Despite not making it out alive, Deontre was a fighter. Over the years Tywania has shown she’s one too. She’s called the Little Rock Police Department homicide team for answers every year. It is something she encourages every family with an unsolved case to do.
“Just keep on calling and calling like I was and keeping in touch, you know. Because they had lost my number and stuff, and I just happened to call them back,” Rhodes said.
Even when the case went cold years ago, she kept trying. It was reopened, and this week she got the news she waited for. Franklin being charged for her son’s murder.
“I know it took a long time, but it finally came for justice,” she said.
Even though Tywania knows she’ll have to relive every moment of her son’s death again in court, she knows it will be worth it. She doesn’t know why her son was killed, but soon she can look into the eyes of her son’s accused killer and seek closure.

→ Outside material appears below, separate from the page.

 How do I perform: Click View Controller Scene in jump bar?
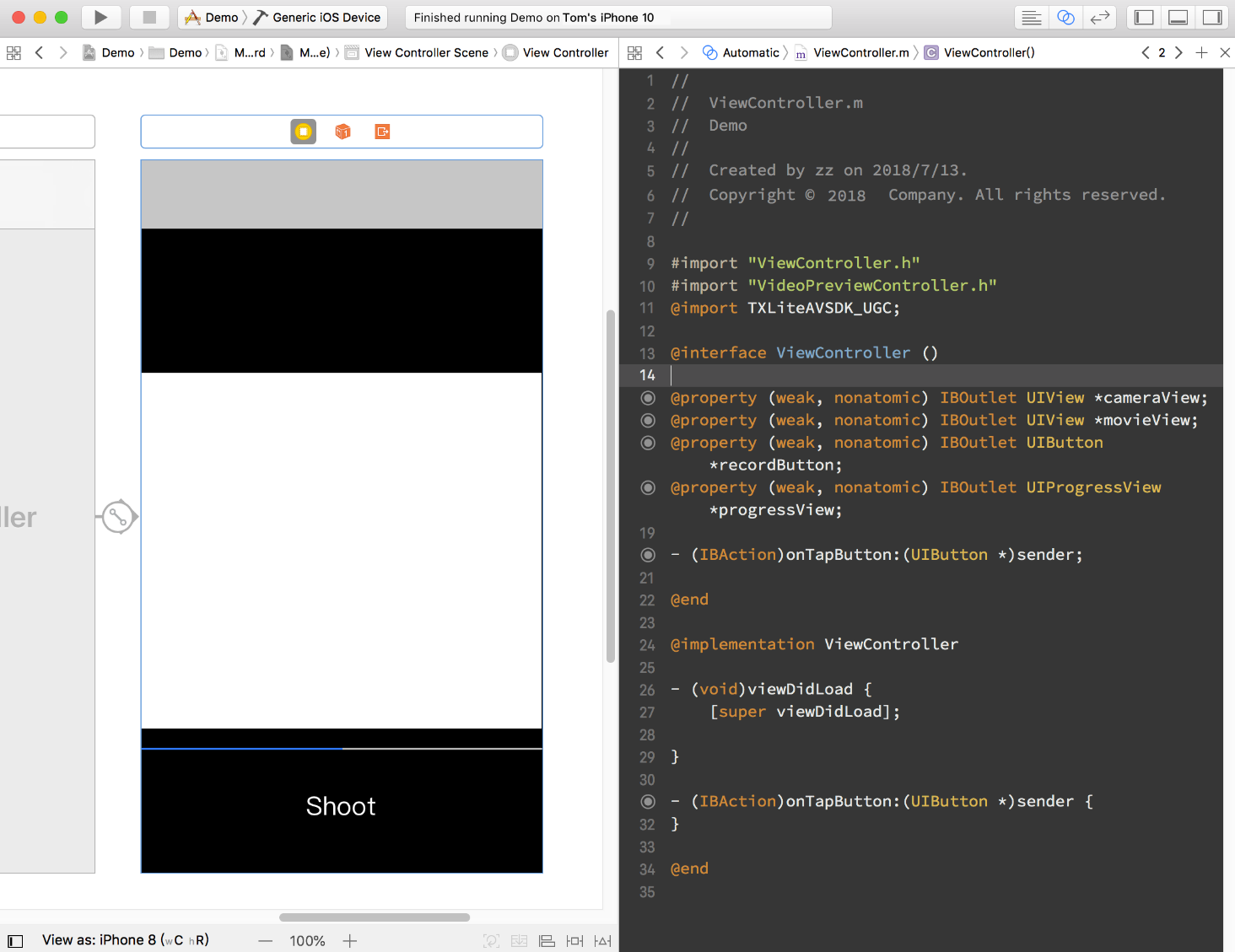[x=426, y=52]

“I’d ask him why. You know. Why did he do it?” Rhodes said.
With her one son gone, she’s holding onto his son, her grandson, closely. D.J. takes after his father. His full name is Deontre Tywan Rose Junior.
Tywania’s advice to parents and what she plans to do with her grandson as he becomes a teen is this.
“Stay in his life and put him in sports and stuff, you know. Do stuff like that to keep him out the streets,” she said. “It’s really important to do that because I wish I would have, you know, with the Deontre.”